#### Records for the task

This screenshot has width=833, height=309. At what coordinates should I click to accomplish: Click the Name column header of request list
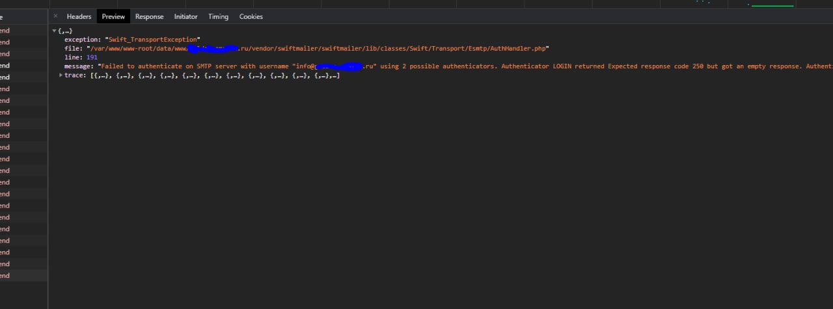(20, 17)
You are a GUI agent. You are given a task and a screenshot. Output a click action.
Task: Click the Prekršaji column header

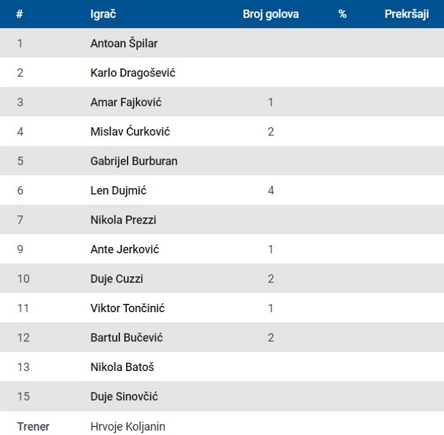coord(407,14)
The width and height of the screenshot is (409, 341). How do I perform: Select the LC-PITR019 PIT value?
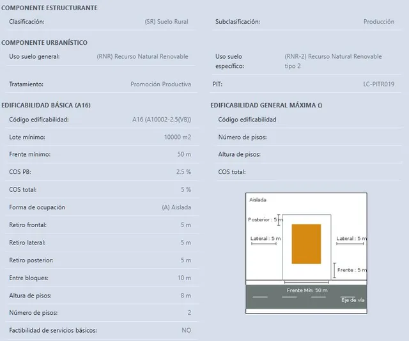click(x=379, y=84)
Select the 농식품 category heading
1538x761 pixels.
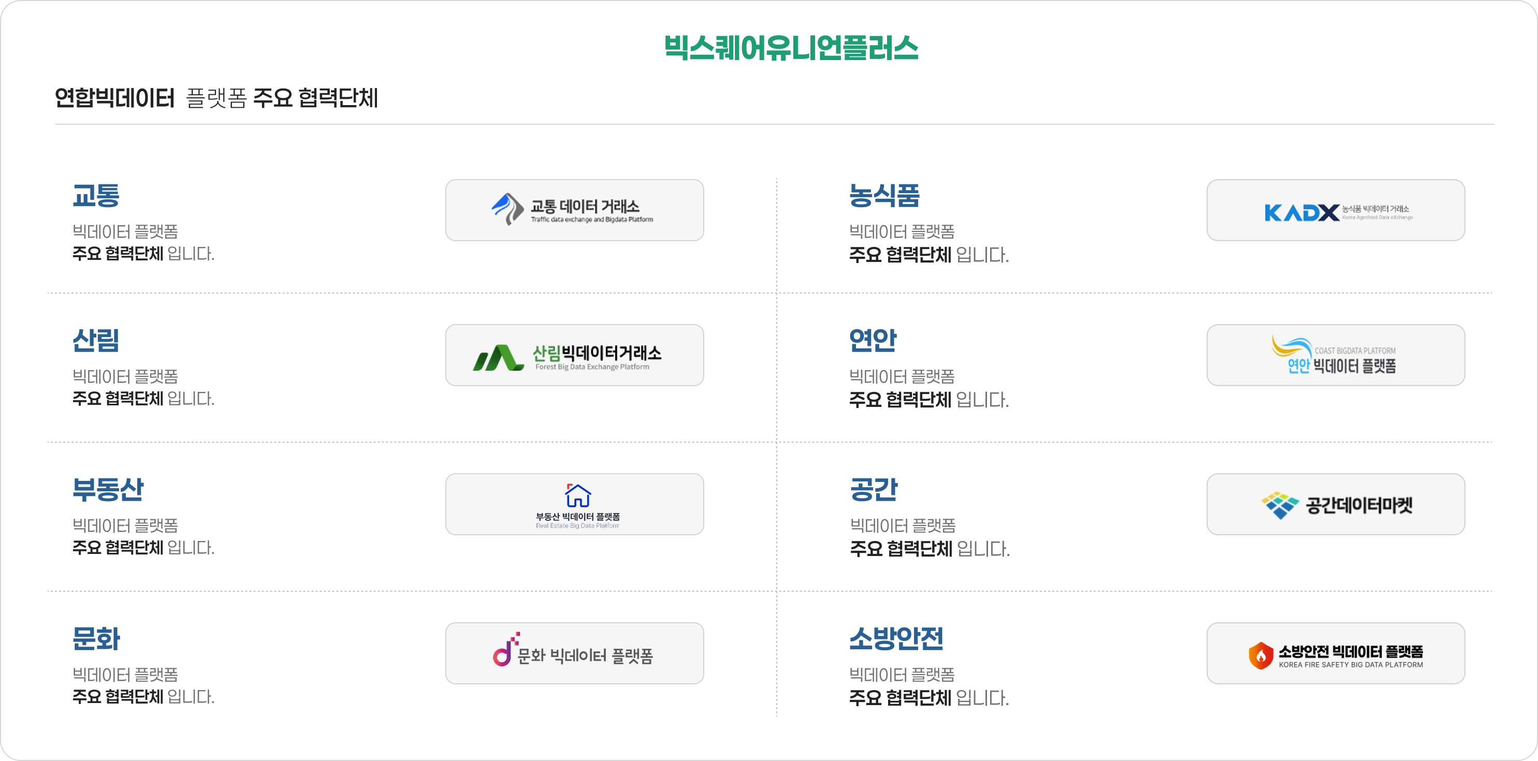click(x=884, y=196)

#### Description of the task
Would you please write out exactly the lines between the line containing "Task: Click the Prekršaji column header" and the last line of the listing above, inclusive, without pictures?

#### Task solution
Task: Click the Prekršaji column header

coord(407,14)
The width and height of the screenshot is (409, 341). How do I perform: Select the LC-PITR019 PIT value?
click(x=379, y=84)
Select the 농식품 category heading
1538x761 pixels.
click(x=884, y=196)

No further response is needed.